Astonishingly, not one but three sitting Congressmen jumped into the 6th CD endorsement process last week by hosting an hour "coffee" on behalf of Emmer in Washington, DC. The invitation to that squalid event can be viewed by clicking here. Many of us have been told that we should butt out of this race because we don't live in the district. I've not heard that criticism lodged against Reps. Paulsen and Kline, who are at least from Minnesota. Wisconsin Rep. and perpetual boy scout Sean Duffy joined the other two in hosting this event. I like all three, politics and office holders being the art of the possible, but none should have jumped in before a primary. That they did, and in support of a deeply flawed man, in the teeth of a substantially better qualified woman candidate, can and should be held against them. On a different plane altogether, they illustrate Minnesota republicans' problems with republican women: they just don't get it.

Finally, the current situation of state Rep. Mary Franson is an illustration of both gender and integrity problems amongst republicans. Franson is being challenged for the endorsement by an opponent who attacks her for introducing a civil unions bill during the marriage debate in the hope of garnering democratic votes so same sex marriage wouldn't pass. The other ersatz substantive issue in the race is her bill for industrial hemp production. The first issue is marriage; the second is liberty.

So where are all the sanctimonious FitzSimmons Republicans™? They put on ostentatious displays of feelings! and outrage! when delegates to house district 30B denied him the endorsement over same sex marriage. Why haven't they flocked to support Mary Franson who is under different but similar attack?

Because more than self-absorption and cost-free moral preening is required here. FitzSimmons Republicans™ are really Twin Cities Metro Republicans.™

If the sentiment underlying FitzSimmons' endorsement loss was anything but self-indulgence, it would have already transferred to Mary Franson's race. But it hasn't. Draw your own conclusions. I have.

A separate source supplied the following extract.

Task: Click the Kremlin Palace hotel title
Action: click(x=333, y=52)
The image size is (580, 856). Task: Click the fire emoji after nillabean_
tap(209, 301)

Leave aside the individual examples of these three different women; I can anticipate particular criticisms made about each of them in order to discredit the general point made here. That's fine, but the situation for republican women only gets worse at the group level.

Recently the DFL hosted a DFL Hall of Fame for Women. Yes, cheesy, everyone got a participation ribbon. But the event itself reveals an underlying appreciation of women that is simply missing in Minnesota republican politics. Some women thrive but mostly on their own and are cut adrift when it suits men; most republican women are not encouraged and cultivated like women are by democrats in this state. It's so obvious it defies refutation.

"A-list" republican women consultants in Minnesota? Name one outside of fundraising. Funny how that works. We have a deep bench, however, of teacher's pets who are allowed to embroider on the edge of the tapestry and for which honor they are grateful. Their ascendance is like the rise of a temperature along with the fever. These women actually bask in the praise of these men the rest of us have seen through. They're kapos in the republican sexism camps.

Republican approved vendors who are women? None come to mind but the old boys' network does instantly, along with their shopworn, outdated direct mail campaigns foisted on hapless candidates until their funds run dry.

How about big money republican women donors? Joan Cummins doesn't count, thanks for the damage. No, can't think of any independent wealthy republican women who are heavy hitters in the donor class.

Both at the individual and the group level, Minnesota republicans must take women seriously in all ways political: real, substantive, powerful political ways. It's embarrassing to have to write this.

It's also a sign of how messed up things are that it's a guy who is writing about it. Then again, if a woman did, republicans would pay her no mind.